◆ 文書本文:
-.-.-

広告収入型と有料購読制メールマガジンの違いとは

JNEWS会員配信日 1997/11/29

電子メール新聞という媒体が急成長している。2年前には指で数えられる程度しか存在しなかったサービスが現在で把握できないほどの数に増加しているのだ。電子メール新聞の中にはインプレス、毎日新聞といった大手新聞社・出版社系が発行しているサービスの知名度が高いが97年以降、大きな影響力を持ち始めているのが個人や小規模ベンチャー達が運営しているサービス群(ベンチャー系電子新聞)だ。

様々な電子メール新聞の購読登録をおこなえるサイト「インターネットの本屋さん『まぐまぐ』)には現在1200誌を超える電子メール新聞が登録されていることからも、この市場の急成長ぶりには目を見張るものがある。

しかしその急成長ぶりとは裏腹に「電子新聞発行は本当にビジネスとして成立するのか?」という声があちこちで囁かれている。実際に1200誌もの電子新聞のほとんどは無料発行を続け、新聞内に掲載する広告による収入を期待している形態がほとんど。

しかし現実に広告収入によって電子新聞発行がビジネスとして成立しているケースは極めて少ない。推測ではあるが運営にかかる人件費を含めての収支が黒字になっている電子新聞は全体の1%程度ではないだろうか。

JNEWS LETTERもこれらベンチャー系電子新聞の中に含まれるわけだが、JNEWSでは運営方法の主流となっている広告収入方式ではなく読者のご理解をいただき有料購読方式にて運営を続けている。96年5月にJNEWS LETTERを創刊し約1年間の無料配信をおこない97年6月に有料化へと移行し、97年11月時点での有料読者数は2000名を超えた地点だ。

決して大きな規模とは言えないが、JNEWSの主張に賛同してくださる読者に支えられながら着実にビジネスネットワークとしての効果は高まりつつあり、JNEWSの情報取材能力についても創刊当初に比べてかなり豊富になっている。

そこでJNEWS LETTER創刊から有料制へと移行していく中で自らが経験したことについての報告をしながら、メール・ビジネス全体の将来的な方向性と可能性を考えてみたい。

なぜJNEWS LETTERは広告収入型でないのか

「ビジネス情報」という信頼性の高さを求められるカテゴリーでのサービスにおいてスポンサー収入による運営には大きなリスクが伴っている。広告掲載を依頼してくる企業は購読者に対してビジネスを仕掛けるのが目的となるが、ここで掲載にあたり広告案件の選別が大きな課題となる。

例えばマルチ商法的なネットワークビジネスを展開する企業にとってJNEWSのようなビジネスネットワークは格好の標的となる可能性も高く、その様な意図が潜んでいる広告案件を見抜く作業が必要となるが、これが大変手間のかかる作業。

-.-.-

◆ データ:
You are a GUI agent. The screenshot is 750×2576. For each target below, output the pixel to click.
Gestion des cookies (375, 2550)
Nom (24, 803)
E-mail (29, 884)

-.-.-

◆ 行う作業:
- A) 電子メール新聞の記事によると、JNEWS LETTERが有料化へ移行したのはいつか。
- B) 電子メール新聞の記事で「JNEWS LETTERもこれらベンチャー系電子新聞の中に」で始まる段落を、主な事実を残して箇条書きにまとめ直せ。
- C) 電子メール新聞の記事のうち、「様々な電子メール新聞の購読登」を含むところから始め、「の1%程度ではないだろうか。」の後で止めて、その部分を原文のまま書き出せ。
データはこの作業には一切関係しない。

◆ 作業への回答:
- A) 97年6月。

- B)
- JNEWS LETTERはベンチャー系電子新聞の一つだが、主流の広告収入方式ではなく有料購読方式で運営している。
- 96年5月に創刊し、約1年間は無料で配信した。
- 97年6月に有料化へ移行した。
- 97年11月時点で有料読者数は2000名を超えた。

- C)
様々な電子メール新聞の購読登録をおこなえるサイト「インターネットの本屋さん『まぐまぐ』)には現在1200誌を超える電子メール新聞が登録されていることからも、この市場の急成長ぶりには目を見張るものがある。

しかしその急成長ぶりとは裏腹に「電子新聞発行は本当にビジネスとして成立するのか?」という声があちこちで囁かれている。実際に1200誌もの電子新聞のほとんどは無料発行を続け、新聞内に掲載する広告による収入を期待している形態がほとんど。

しかし現実に広告収入によって電子新聞発行がビジネスとして成立しているケースは極めて少ない。推測ではあるが運営にかかる人件費を含めての収支が黒字になっている電子新聞は全体の1%程度ではないだろうか。